Now let’s talk about the money that would be required to make the transition. Biden promised to spend “billions.”

It seems that’s the only defense funding he actually supports. After all, his administration’s new defense budget request is effectively smaller than last year’s (owing to skyrocketing inflation), meaning the Pentagon would struggle to pay for already planned acquisitions, much less the hundreds of thousands of new climate-friendly vehicles Biden demands.  

Biden’s proposed fiscal year 2023 defense budget skimps on F-35s and shipbuilding. This is absurd in light of both near-term security threats—the U.S. needs to maintain a posture of strength to deter aggression by Russian President Vladimir Putin beyond Ukraine into NATO territory—and longer-term great power competition with China.  

Moreover, corners cut in past defense budgets are making themselves known. Take, for example, America’s coming shortage of Javelin and Stinger missiles. Instead of spending the money to maintain munitions stocks, the Pentagon for years used those dollars to buy new capabilities. Now, U.S. stocks of Javelin and Stinger missiles have been rapidly depleted as they’ve been sent as aid to Ukraine.

The U.S. military has reportedly sent between one-fourth and one-third of its total stocks of these munitions to Ukraine in just the past two months.
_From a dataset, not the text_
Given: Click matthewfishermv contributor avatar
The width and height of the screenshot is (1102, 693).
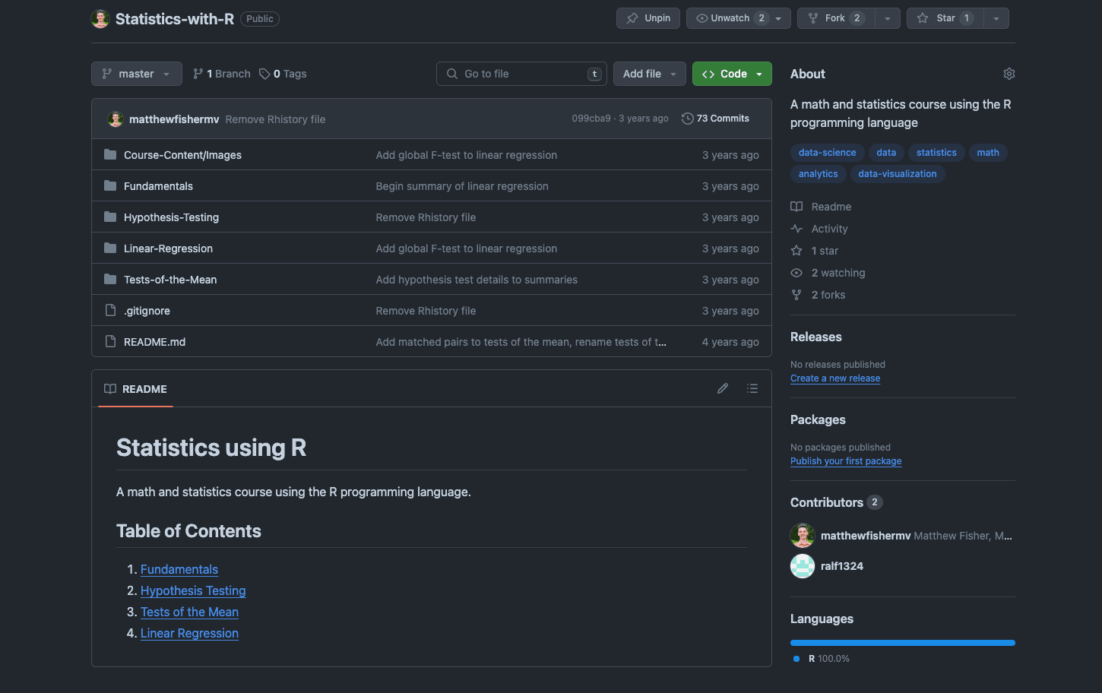Looking at the screenshot, I should pos(803,536).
It should be hard for the administration to justify spending money on electric vehicles while failing to buy the planes, ships, and munitions our military needs in order to defend the country.

So, where is the public outcry?

There are not “billions” of dollars lying around to spend on “environmentally friendly” military vehicles, and there never have been. These dollars will have to be redirected from programs that provide actual capabilities to the warfighter.

Pledging an entire new fleet of military vehicles only demonstrates the administration’s lack of seriousness in national defense matters—at a time when the U.S. cannot afford to be anything but serious.